Training Materials...

So after realizing that the 10,000 page book on ASP.NET is better as a reference than as a training guide (seems like someone said that several times before we started this book), we voted on whether to read Clean Code or Refactoring to Patterns next. Considering the make up of our team and the state of our code, I lobbied fairly hard to get Clean Code in front of everyone before we dive into patterns (again).

It seems that a lot of our more experienced developers are pretty resistant to reading Clean Code. I think there is a mentality that "the way I do it is right and there is no need to change or improve." I think that is pretty sad. I read Clean Code a few months ago, and it has helped me vastly. It is amazing how much more maintainable my code is now.

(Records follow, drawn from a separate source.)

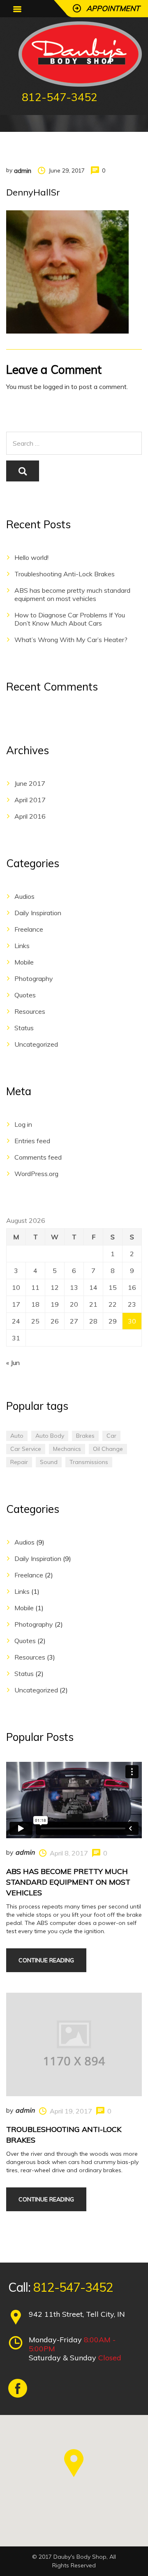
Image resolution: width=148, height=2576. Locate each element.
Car (111, 1435)
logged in (56, 386)
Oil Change (108, 1449)
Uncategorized (36, 1044)
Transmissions (88, 1462)
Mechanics (67, 1449)
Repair (19, 1462)
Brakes (85, 1435)
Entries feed (32, 1141)
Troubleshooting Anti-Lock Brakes (64, 574)
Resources (29, 1011)
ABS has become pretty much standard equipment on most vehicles (72, 594)
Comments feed (38, 1157)
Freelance (28, 929)
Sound (49, 1462)
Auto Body (49, 1435)
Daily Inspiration (37, 913)
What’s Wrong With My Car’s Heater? (70, 639)
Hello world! (31, 557)
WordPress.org (36, 1173)
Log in (23, 1124)
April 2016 (30, 816)
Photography (33, 978)
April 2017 (30, 800)
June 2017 (29, 783)
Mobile (24, 962)
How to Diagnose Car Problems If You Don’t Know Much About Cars (69, 619)
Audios (24, 896)
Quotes (25, 995)
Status (24, 1028)
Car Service (25, 1449)
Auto (16, 1435)
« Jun (13, 1362)
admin (22, 171)
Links (22, 946)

Anyway, I think that for my team (we have not quite a 3 to 1 ratio of juniors to seniors) we need to have a purpose to our refactoring. Making our code more readable and reducing our coupling seems like a pretty worthy purpose. I shudder at the thought of a couple of juniors pairing together and going pattern crazy on some code block that should be simple and straight forward. Don't get me wrong, I think that design patterns are a great idea. I look forward to reading Refactoring to Patterns when it comes up in my personal queue. I just prefer that our mentoring/training take a more methodical approach.

When I finally convinced my team to start using MVP, I had juniors come up to me and tell me that "this new pattern doesn't make my code any more testable at all!" When I looked at the implementations, they had usually done a Supervising Controller and but all of the business logic in the view. Go figure. When you implement the wrong pattern, or misunderstand the pattern, you don't see any of the benefits of the pattern. It seems likely to me that reading a patterns book is going to take us right down that path again.

Ah well, democracy worked and the correct book was selected.